Abergavenny GP turns baker to escape long days and pressure
- Published
With 84% of GPs concerned they may miss a serious problem with a patient due to their workload, it is not surprising some choose to leave the profession.
In Wales, 56% of GPs either planned on reducing their hours or quitting during the next five years, external, a poll by the Royal College of GPs (RCGP) found.
When the long hours, intensity and pressure got too much for Dr Rachael Watson, 48, she quit her surgery to become a baker and part-time GP locum.
She was about to become a partner in a GP practice in Abergavenny, Monmouthshire, when the reality of what she was about to commit to hit her.
"I felt like I was going to jump into a black hole where my family life and personal life would get swallowed up," said Dr Watson.
"I never wanted to give being a GP up, I wanted something to run in parallel to get a bit more balance.
"When I started there was time to speak to the other GPs to discuss complicated issues, but now that has gone.
"On one day I worked out I had some kind of contact with 107 patients.

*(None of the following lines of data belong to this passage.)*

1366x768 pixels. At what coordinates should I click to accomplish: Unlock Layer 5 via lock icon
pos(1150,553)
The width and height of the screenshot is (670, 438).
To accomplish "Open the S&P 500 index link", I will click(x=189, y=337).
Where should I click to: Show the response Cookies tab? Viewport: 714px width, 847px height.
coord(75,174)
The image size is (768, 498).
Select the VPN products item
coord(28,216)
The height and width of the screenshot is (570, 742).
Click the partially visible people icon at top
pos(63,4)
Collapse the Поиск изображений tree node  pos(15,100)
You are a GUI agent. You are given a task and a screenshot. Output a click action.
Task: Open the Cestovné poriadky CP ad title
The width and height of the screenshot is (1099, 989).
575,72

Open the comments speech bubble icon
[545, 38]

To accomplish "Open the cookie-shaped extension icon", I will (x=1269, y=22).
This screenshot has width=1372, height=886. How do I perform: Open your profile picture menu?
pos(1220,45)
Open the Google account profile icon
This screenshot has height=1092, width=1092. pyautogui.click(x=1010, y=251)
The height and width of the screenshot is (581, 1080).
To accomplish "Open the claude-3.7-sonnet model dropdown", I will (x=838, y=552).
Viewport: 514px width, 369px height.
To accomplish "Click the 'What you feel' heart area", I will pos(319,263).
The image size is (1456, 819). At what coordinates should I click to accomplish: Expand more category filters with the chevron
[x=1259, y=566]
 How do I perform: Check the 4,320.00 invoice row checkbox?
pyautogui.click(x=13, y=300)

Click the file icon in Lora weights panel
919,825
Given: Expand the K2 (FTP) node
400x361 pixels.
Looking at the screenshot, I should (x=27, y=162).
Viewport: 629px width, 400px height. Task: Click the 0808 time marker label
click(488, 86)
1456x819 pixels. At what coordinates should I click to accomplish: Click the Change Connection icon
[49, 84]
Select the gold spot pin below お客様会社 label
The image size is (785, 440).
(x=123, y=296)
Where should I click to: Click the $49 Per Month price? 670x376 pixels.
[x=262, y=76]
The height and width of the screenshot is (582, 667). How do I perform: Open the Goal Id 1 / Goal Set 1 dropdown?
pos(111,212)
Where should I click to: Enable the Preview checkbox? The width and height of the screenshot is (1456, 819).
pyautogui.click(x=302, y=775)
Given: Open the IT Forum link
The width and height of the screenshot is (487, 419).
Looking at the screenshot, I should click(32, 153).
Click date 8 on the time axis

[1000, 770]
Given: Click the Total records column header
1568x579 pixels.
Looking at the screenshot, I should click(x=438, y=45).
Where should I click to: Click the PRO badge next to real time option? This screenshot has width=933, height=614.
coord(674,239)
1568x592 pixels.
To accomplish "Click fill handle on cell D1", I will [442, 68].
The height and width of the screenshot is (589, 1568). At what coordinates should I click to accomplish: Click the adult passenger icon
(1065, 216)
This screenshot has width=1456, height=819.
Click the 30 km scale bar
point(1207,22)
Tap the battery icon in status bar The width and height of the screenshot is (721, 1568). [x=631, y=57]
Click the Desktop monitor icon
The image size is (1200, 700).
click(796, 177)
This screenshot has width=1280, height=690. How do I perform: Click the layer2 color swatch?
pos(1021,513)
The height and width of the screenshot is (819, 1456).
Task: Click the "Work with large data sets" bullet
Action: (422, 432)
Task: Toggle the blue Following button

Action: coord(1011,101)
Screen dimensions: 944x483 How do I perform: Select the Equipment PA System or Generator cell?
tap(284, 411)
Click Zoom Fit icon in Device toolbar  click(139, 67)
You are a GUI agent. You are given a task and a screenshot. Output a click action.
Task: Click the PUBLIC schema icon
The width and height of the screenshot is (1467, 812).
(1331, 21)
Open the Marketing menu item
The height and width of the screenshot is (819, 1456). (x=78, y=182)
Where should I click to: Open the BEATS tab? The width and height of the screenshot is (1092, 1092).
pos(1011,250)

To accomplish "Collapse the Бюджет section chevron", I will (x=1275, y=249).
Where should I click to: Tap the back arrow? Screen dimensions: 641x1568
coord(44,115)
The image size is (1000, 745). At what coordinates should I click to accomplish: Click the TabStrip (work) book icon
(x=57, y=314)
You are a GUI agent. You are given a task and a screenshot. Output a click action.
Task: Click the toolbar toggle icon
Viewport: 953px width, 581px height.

That's seven minutes a patient."
The Royal College of General Practitioners (RCGP) in Wales has pointed to a "desperate workplace crisis" with too many GPs leaving on the one hand and a slump in the young medical graduates looking to train as GPs.
As doctors retire, six GP partnerships in north Wales have already had to be taken over by the local health board.
Dr Watson said the long hours and stresses placed on GPs are putting off young doctors from going into the job.
"You work exceedingly long days, which can be 12-and-a-half hours long," said Dr Watson.
"I was doing two-and-a-half days, and on the days I was doing half days I started at 8.30am and finished at 3pm. That's a part of general practice.
"Mine was a generation of GPs who just get on and do it, the new generation of GPs can see that a life and work balance is really important.
"But it is not just the long days, it is the intensity and pressure on those ten minute appointments. There is no time for reflection. Some of the decisions you make there were difficult and there was no time for that level of consideration.
"There is so little time to discuss or reflect. There is very little time to deal with the sadness you come across as a GP, and you end up taking more home with you than is healthy.
"Part of the thing I loved about being a GP was really listening to patients and feeling that they had been listened to and sorted out and treating them as I would want my family to be treated. But if you do that you end up going home late and being tired."
Now Dr Watson does one-and-a-half days as a GP locum and runs a business teaching bread baking.
"I have always loved food, and my sister taught me how to bake bread when I was a teenager," said Dr Watson.
"But I really enjoy being a locum too. I don't have to do any of the paperwork, I'm finished by 6.30pm rather than 8pm or 9pm. I go in and do my job and the enjoyment has returned.
"Now I have the freedom to go in and be a really nice GP."